*** Begin section ***

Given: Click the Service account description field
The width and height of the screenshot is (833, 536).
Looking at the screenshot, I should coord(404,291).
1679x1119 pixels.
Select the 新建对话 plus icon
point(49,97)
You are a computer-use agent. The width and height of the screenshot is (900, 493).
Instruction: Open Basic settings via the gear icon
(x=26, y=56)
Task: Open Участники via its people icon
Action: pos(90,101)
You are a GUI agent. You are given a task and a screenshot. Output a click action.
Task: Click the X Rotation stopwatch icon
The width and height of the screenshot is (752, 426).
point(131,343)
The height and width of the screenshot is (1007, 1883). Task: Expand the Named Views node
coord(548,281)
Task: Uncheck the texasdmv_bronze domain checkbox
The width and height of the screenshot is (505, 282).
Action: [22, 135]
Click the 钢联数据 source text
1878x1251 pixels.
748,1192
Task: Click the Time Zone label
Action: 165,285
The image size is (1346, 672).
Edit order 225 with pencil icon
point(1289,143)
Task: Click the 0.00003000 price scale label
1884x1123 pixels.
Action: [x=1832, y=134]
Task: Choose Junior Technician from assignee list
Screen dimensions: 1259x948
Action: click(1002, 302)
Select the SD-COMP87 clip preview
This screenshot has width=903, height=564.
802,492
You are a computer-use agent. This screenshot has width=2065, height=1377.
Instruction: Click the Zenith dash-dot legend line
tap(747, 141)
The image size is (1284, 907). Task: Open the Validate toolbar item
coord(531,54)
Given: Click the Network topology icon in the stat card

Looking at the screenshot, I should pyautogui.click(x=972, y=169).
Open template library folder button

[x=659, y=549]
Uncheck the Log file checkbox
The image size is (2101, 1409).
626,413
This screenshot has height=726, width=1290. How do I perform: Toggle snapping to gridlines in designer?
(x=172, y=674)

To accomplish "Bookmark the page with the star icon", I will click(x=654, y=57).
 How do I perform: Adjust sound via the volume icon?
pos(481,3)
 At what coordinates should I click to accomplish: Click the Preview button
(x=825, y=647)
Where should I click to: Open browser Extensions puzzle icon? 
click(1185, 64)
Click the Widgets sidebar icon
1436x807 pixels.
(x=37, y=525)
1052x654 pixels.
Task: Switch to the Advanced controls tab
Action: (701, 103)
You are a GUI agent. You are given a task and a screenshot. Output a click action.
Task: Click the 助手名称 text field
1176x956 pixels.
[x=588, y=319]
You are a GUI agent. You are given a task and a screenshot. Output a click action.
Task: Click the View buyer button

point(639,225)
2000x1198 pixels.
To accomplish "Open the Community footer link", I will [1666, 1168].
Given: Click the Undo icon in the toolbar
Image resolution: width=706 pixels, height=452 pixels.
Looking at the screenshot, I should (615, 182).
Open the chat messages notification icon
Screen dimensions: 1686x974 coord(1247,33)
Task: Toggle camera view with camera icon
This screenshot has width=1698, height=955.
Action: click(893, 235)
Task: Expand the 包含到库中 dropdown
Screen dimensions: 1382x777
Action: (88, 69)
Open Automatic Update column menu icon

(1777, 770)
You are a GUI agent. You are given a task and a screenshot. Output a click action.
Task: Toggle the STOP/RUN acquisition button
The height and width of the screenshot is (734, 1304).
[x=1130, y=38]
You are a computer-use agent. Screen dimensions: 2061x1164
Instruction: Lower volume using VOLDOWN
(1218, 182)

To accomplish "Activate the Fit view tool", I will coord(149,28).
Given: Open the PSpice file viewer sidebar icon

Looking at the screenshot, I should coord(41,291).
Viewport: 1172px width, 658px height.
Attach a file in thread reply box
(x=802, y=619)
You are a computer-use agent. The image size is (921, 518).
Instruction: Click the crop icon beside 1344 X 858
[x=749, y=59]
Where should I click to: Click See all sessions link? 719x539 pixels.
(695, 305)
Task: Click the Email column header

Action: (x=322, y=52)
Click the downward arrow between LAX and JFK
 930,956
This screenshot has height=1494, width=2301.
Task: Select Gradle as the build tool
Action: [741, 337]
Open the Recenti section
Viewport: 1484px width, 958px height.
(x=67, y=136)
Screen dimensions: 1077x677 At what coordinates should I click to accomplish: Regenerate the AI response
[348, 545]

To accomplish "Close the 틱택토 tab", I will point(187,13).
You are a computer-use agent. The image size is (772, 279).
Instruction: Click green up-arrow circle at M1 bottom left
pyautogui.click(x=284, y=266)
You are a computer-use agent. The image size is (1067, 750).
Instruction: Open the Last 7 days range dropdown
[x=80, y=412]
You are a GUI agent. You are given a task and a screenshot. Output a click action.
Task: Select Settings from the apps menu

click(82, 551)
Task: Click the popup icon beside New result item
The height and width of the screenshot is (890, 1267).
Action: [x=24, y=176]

*** End section ***

- _Activity_
Filter the records down to the lines containing the word "will", and copy those.

- _Answer below_
To accomplish "Bookmark the page with the star icon", I will click(x=654, y=57).
To accomplish "Open the Community footer link", I will [1666, 1168].
To accomplish "Activate the Fit view tool", I will coord(149,28).
To accomplish "Close the 틱택토 tab", I will point(187,13).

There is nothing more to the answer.